**What the task requires**
Starting at the line that contains "Impressum (73, 757)" and stopping after the line that contains "Datenschutzrichtlinie (111, 847)", rewrite those lines with every coordinate multiplied by 0.75 and rounded to a whole number, halves rounding up. Leave the rest of each line unchanged.

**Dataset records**

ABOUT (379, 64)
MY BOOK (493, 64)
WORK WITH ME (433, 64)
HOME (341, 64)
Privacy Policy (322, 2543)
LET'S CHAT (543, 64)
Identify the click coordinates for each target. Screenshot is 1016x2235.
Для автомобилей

---

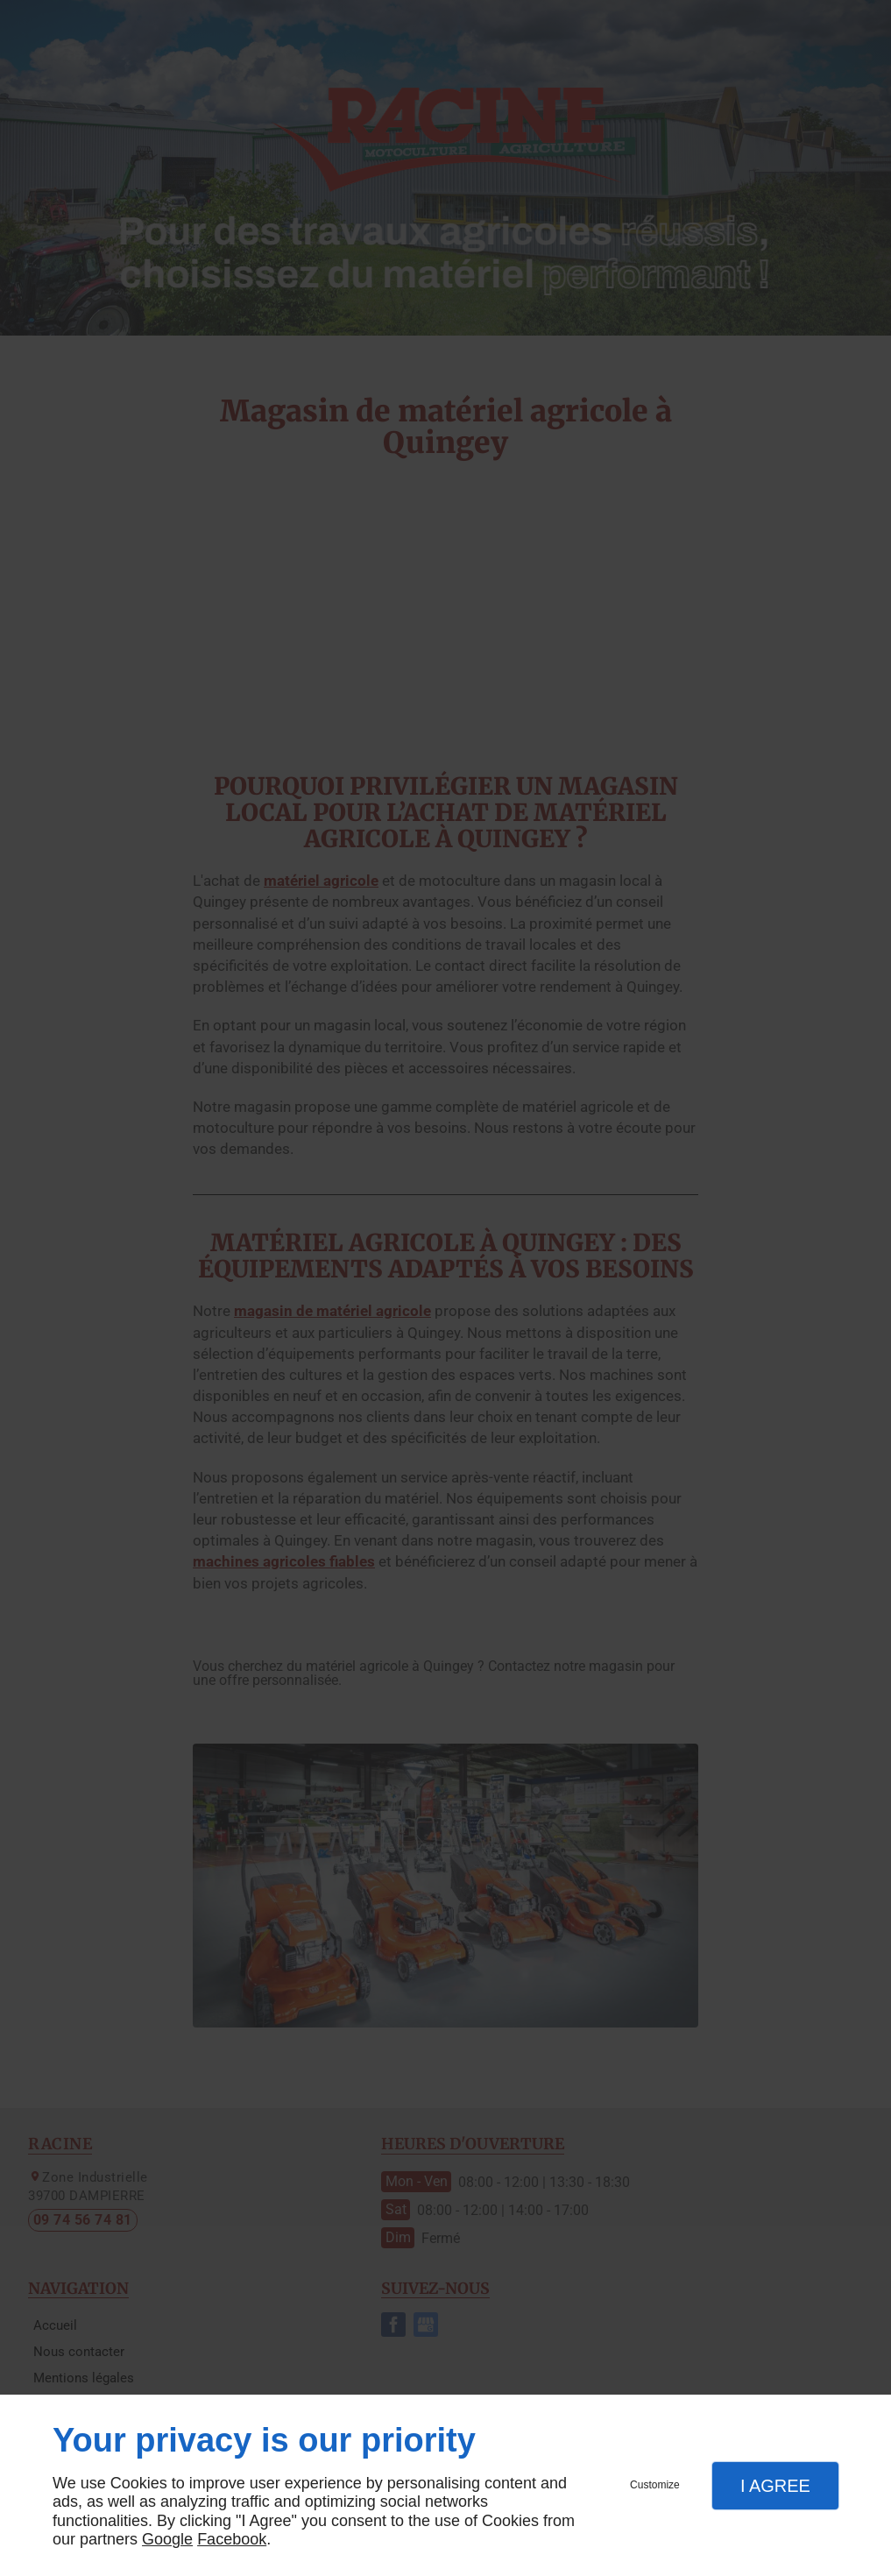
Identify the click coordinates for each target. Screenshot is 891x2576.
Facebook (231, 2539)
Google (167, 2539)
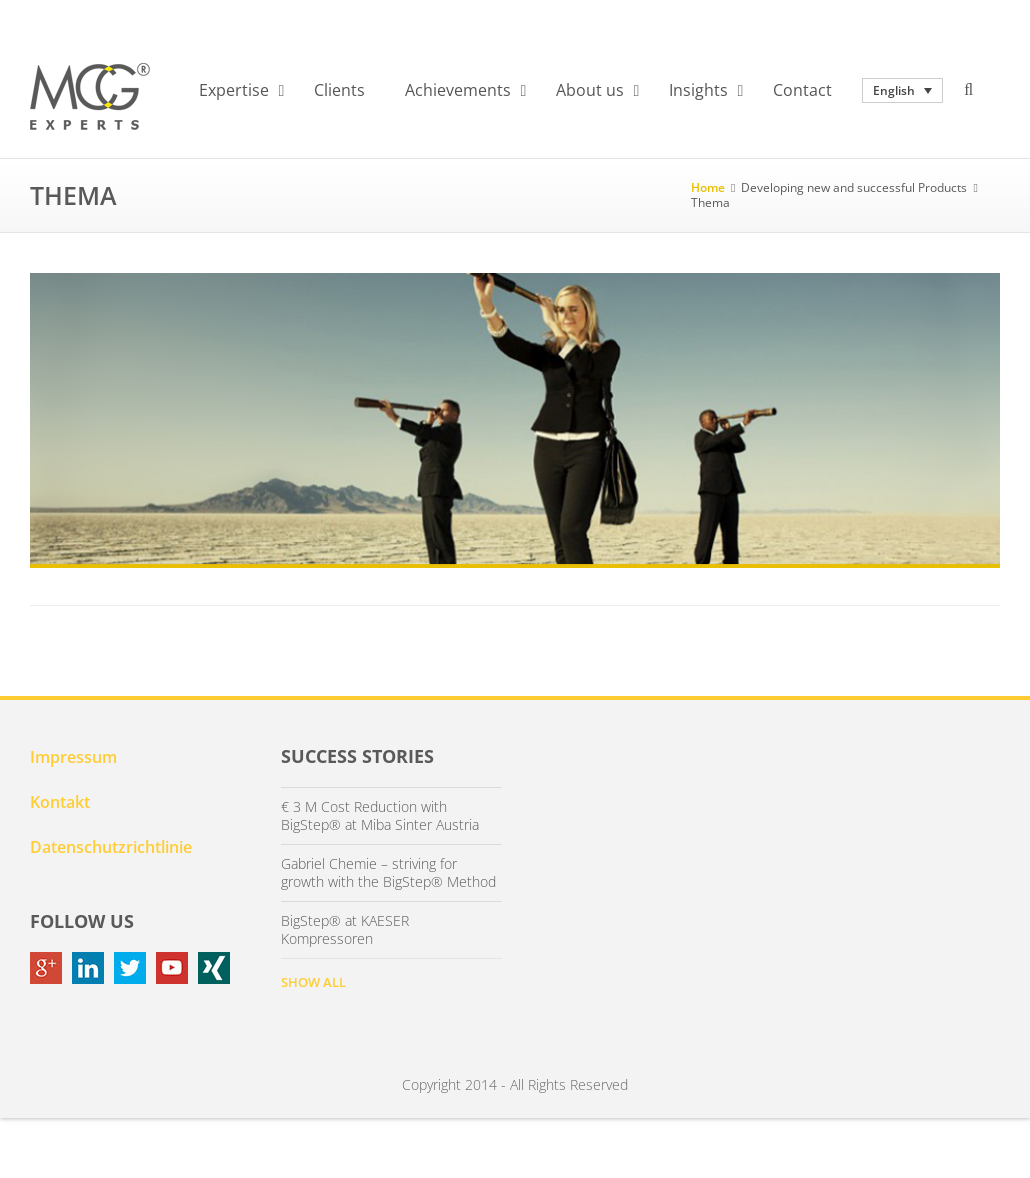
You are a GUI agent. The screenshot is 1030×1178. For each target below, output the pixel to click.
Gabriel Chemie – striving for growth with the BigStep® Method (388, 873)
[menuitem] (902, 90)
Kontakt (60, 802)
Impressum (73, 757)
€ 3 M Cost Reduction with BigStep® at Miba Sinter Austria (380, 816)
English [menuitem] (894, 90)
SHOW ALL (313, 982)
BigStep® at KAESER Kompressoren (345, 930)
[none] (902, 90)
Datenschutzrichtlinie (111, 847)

**Answer**
Impressum (55, 568)
€ 3 M Cost Reduction with BigStep® at Miba Sinter Austria (285, 612)
English [menuitem] (671, 68)
SHOW ALL (235, 737)
BigStep® at KAESER Kompressoren (259, 698)
[none] (677, 68)
Datenschutzrichtlinie (83, 635)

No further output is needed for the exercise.